When two or more sensors are correlated in real time, their power increases
exponentially. There are no commercially available multimodal applications today
but university researchers such as Alex Pentland at MIT, Dana Ballard at University
of Texas, or researchers at MSR Cambridge produced experimental working proto-
types delivering promising results in a laboratory environment. I believe that the
next generation of personal assistants will augment text-based user profiles with
multimodal and motor data from our hands, arms, legs, feet, torso, neck, head, as
well as internal organs such as heart and lungs.
The key to usable personal assistants lies in the embodied approach, grounded in
neural science. It will start with a minimally acceptable amount of body sensors in
multiple modalities, eventually reaching critical mass, resulting in a phase shift and
the emergence of new chaotic attractors augmenting the existing landscape of users’
knowledge. Neurally based personal assistants will thus build this knowledge land-
scape and, at the same time, travel through it in itinerant trajectories formed by the
user experience. There are numerous applications for such technology:
Augmented Memory. Human memory is fallible, and it gets worse as we age.
Anyone over forty was probably in a situation when he would appreciate quick
help in attaching a name to a face, movie or a context to a meeting he attended
some time ago. Over time, the personal assistant will detect user’s intentions
and become his trusted advisor, able to assist without prompting, such as to
remind him to take a medicine at the usual time or suggest a restaurant menu
selection based on his likes and recorded allergies. A personal assistant can
take on a different role as the user ages and experiences greater memory loss.
As the personal assistant learns the user personality better, it can offer more
active guidance for the user throughout the day.
Stress Relief.
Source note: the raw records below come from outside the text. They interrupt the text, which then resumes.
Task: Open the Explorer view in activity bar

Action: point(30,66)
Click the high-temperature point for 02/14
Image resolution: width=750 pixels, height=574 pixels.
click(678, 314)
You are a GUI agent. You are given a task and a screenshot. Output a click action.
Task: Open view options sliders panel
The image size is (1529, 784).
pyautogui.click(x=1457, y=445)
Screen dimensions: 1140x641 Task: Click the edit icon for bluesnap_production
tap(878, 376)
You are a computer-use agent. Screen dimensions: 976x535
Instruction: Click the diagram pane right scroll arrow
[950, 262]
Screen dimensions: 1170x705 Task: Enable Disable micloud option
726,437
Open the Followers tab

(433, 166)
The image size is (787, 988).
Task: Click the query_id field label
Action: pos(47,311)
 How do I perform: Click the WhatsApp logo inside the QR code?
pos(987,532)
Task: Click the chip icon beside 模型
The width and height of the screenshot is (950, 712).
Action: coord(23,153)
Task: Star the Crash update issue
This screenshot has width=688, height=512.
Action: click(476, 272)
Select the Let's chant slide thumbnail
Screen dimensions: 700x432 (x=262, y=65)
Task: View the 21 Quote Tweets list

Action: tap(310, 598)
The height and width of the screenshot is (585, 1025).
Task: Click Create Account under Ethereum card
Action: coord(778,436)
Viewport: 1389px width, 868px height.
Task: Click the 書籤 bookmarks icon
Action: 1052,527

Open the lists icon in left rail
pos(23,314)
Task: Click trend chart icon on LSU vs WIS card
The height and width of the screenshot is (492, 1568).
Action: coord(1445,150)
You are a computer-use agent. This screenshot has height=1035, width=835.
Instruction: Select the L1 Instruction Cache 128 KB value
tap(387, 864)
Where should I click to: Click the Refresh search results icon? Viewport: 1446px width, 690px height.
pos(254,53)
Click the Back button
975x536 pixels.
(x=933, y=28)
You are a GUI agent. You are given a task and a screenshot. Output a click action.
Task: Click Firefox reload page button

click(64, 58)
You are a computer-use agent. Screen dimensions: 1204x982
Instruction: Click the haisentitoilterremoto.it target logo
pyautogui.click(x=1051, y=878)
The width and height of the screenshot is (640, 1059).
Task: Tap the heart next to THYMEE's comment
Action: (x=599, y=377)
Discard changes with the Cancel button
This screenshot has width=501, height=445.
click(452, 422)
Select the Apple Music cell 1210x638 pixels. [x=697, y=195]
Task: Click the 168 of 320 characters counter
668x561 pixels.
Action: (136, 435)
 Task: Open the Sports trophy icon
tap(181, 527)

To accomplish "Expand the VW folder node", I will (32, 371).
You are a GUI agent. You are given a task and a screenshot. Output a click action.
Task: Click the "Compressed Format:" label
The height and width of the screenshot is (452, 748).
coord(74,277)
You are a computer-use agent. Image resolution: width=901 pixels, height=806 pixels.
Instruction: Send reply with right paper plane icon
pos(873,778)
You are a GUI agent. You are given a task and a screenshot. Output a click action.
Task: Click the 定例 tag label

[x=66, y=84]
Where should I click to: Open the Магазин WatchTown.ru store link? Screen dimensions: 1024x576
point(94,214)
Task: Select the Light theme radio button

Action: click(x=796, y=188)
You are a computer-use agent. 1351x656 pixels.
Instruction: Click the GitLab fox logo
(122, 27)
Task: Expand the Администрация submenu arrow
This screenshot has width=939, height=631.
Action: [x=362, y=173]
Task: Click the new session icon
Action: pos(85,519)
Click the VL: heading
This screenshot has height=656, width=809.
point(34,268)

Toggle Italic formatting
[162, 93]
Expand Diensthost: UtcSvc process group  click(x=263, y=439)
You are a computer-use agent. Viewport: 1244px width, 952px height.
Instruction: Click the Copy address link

Stress relief can be accomplished by relaxation techniques and
meditation. Both rely on the entrainment between neural activity and body,
including breathing lungs and beating heart. Embodied assistants can integrate
motor and EEG sensors with these techniques. First, motor and EMG sensors
will be used to provide additional user feedback during meditation, which
should minimize the tendency of EMG artifacts to pollute EEG readings.
Second, controlled motor activities, such as breathing or simple motor exercise
(e.g., Qi-Gong) can drive the user to the desired state directly by combining
EEG and motor feedback into a single solution.
Health and Fitness. While most wearable sensors today are focusing on health
and fitness, they are hardwired to a specific activity such as walking or
swimming. Neurally based assistants capable of capturing the meaning of user
action and his intentions can provide advice and real-time monitoring of any
fitness activity, from a simple exercise to meditation and suggest dietary regime
optimal for users’ current intent and his long-term goals.